7. Aradmu to Šulgi 3

8. Aradmu to Šulgi 4

9. Aradmu to Šulgi 5

10. Aradmu to Šulgi 6

11. Urdun to Šulgi 1

12. Aradmu(?) to Šulgi(?) 7

13. Puzur-Šulgi to Šulgi 1

14. Šulgi to Puzur-Šulgi I

15. Šulgi to Išbi-Erra 1

===Letters between Šulgi and Amar-Sin===

16. Amar-Sin to Šulgi 1

17. Šulgi to Amar-Sin

===Letters addressed to and from Šu-Sin===

18. Šarrum-bani to Šu-Sin

19. Šu-Sin to Šarrum-bani 1

20. Šu-Sin to Lu-Nanna and Šarrum-bani 1

===Letters addressed to and from Ibbi-Sin===

21. Išbi-Erra to Ibbi-Sin 1

22. Ibbi-Sin to Išbi-Erra 1

23. Puzur-Numušda to Ibbi-Sin 1

24. Ibbi-Sin to Puzur-Numušda 1

==Controversy about historicity of the letters==

The historical authenticity of the Correspondence of the Kings of Ur – the question of whether they originally date, as they purport, to the Ur III period, or whether they were composed during Old Babylonian compositions – is a highly contested and complicated issue. For many years, the letters were treated as one of the best sources of information for reconstructing political events of the Ur III period, especially the end of the kingdom. The modernistic account of the end of the Ur III dynasty, for example (catastrophic collapse due to factors such as Amorite invasions, environmental disasters and crop failures, and the rise of bloated bureaucracy), is largely based on CKU.

However, the historicity of the letters has recently been called into question, sparking at times intense debate among scholars. In 2001, Fabienne Huber published an article entitled "La Correspondance Royale d’Ur, un corpus apocryphe", in which she argued that the corpus was entirely apocryphal. This argument was based primarily on the occurrence of post-Ur III linguistic features, of borrowings between the letters, and of post-Ur III personal names and place names. In response to Huber's article, W. W. Hallo wrote a defense of the CKU's authenticity, arguing that nearly all of the letters were copied from Ur III archival letters and can be used as historical sources. Piotr Michalowski, in his 2011 publication of the entire CKU, presented an argument against both viewpoints.

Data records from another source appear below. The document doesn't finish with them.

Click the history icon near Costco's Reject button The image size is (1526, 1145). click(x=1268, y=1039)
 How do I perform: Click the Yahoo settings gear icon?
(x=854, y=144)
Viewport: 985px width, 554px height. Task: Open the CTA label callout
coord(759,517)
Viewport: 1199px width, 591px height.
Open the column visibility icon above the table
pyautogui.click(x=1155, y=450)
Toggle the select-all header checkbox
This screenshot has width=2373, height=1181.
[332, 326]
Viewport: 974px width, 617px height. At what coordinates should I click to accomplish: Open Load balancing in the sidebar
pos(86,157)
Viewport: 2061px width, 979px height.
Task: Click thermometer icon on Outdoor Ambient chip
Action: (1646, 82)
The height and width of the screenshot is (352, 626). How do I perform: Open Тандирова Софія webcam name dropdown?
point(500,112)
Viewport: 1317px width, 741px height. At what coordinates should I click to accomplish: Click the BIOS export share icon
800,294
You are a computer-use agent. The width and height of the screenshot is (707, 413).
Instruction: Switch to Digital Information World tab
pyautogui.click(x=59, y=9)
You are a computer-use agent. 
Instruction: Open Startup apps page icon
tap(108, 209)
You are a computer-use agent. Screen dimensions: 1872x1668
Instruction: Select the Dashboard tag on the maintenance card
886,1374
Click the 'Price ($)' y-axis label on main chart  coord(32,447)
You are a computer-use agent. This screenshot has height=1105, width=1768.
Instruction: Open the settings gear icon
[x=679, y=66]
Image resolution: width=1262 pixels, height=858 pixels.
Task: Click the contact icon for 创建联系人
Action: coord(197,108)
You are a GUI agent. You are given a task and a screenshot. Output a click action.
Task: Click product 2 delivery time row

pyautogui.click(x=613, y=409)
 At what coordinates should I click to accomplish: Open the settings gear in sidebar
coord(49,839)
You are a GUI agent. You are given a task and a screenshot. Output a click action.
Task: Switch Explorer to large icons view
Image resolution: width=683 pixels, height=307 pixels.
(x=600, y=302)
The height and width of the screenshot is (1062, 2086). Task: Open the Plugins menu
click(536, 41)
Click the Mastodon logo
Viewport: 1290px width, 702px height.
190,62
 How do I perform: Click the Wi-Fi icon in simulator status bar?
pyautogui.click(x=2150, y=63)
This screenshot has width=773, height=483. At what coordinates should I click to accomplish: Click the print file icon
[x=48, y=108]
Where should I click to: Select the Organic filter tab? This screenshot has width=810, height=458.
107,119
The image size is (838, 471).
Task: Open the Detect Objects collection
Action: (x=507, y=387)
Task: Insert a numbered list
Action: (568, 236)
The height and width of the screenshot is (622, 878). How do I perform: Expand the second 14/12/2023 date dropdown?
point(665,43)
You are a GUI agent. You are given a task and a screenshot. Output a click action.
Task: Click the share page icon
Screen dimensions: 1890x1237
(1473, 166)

Instead, he took the position that some elements of authentic Ur III letters were incorporated into the Old Babylonian curriculum, but that these were extensively redacted; in some cases it is possible to tell that a letter was fabricated, while in others, it is more likely that the core of the letter represents original Ur III content. In a review of Michalowski's book, Pascal Attinger defended Huber's position against Michalowski's critiques.